Bayerische Geschichten 04/2025: Eine Spurensuche durch Zeiten und Räume

Liebe Leserinnen und Leser,

ein brandenburgisches Gesindehaus im kleinen Dorf Friedenfelde bei Gerswalde – Axel Lawaczeck kann sein Glück kaum fassen, als er den Zuschlag für den Kauf erhält. Doch das einsturzgefährdete Gebäude, das vor Jahrhunderten neben dem ehemaligen Gutshaus Achim von Arnims errichtet wurde, muss erst aus seinem Dornröschenschlaf erweckt werden.
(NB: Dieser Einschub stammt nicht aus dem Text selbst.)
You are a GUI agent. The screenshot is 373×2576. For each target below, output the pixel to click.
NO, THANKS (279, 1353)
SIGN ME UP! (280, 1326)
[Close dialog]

13 Jahre wird die Sanierung schließlich dauern. Immer wieder stößt der neue Eigentümer dabei auf Fundstücke aus der Vergangenheit, auf Zeugnisse der Menschen, die hier einst lebten. Seine Spurensuche führt ihn durch Zeiten und Räume – von der Gegenwart bis in den Barock, von Pommern und Ostpreußen bis nach Bessarabien und in die Karibik. Ein Mosaik aus Schicksalen entsteht, vom Leben selbst in die Schönheit einer einzigartigen Landschaft gelegt, in der sich deutsche Geschichte und uckermärkische Überlieferung spiegeln wie die Sonne in einem stillen See.

Leseprobe

Beim Erwerb des Gesindehauses fand ich im Durchgang zur hintersten Kammer eine Tür vor, die mir seltsam erschien. Sie ist sehr alt, von krummen Maßen und auf einer Seite vollständig plan, während auf der anderen Seite zwei Kassetten eingesetzt sind, die obere mit einem kleinen quadratischen Fenster versehen.
„Eine Tapetentür“, meinte Ernst, als ich ihm die merkwürdige Tür zeigte. Ich hatte sie im Garten auf zwei Böcke gelegt, um mit Heißluftgebläse und Spachtel das tropfnasige Cremeweiß vom Holz zuschaben.
„Eine Tapetentür?“
„War bestimmt mal im Gutshaus verbaut. Ein versteckter Durchgang. So glatt wie die Wand, ohne Zarge. War oft mit derselben Tapete des Raums beklebt. Dadurch kaum sichtbar. Tapetentür eben.“
„Warum sollte man das gemacht haben? Ein Geheimgang?“
„Nee, eher ein Zugang für Diener. Zum Beispiel zwischen Küche und Speisesaal.“
„Und warum ist dann ein Fenster drin?“
„Kam vielleicht nachträglich rein. Als die Tür schon hier in deinem Haus war. Damit mehr Licht in die Kammer fällt.“
Als ich die dicke Farbschicht abtrug, kam darunter ein dünn lasierter Braunton zum Vorschein, mittig an der Seite abgegriffen von den Berührungen ungezählter Hände, ebenso einige längst verschlossene Löcher in der Tür, die zeigten, dass zuvor schon andere Schließmechanismen verbaut worden waren. […]
Die barocke Tür kam vielleicht ins Gesindehaus, als nach der Zeit des Gutshausbesitzers Achim von Arnim um 1820 ein neu oder wieder errichtetes Gesindehaus nach Türen verlangte und die Tapetentür im Gutshaus nebenan entbehrlich erschien. Wie viele und welche Menschen haben sie einmal geöffnet und geschlossen? Einen dieser Menschen und sein Schicksal wollen wir beleuchten und dabei in Anbetracht aller theoretischen und praktischen Möglichkeiten der Phantasie keine Grenzen setzen, denn kühn vermag das Leben seine Geschichten zu schreiben.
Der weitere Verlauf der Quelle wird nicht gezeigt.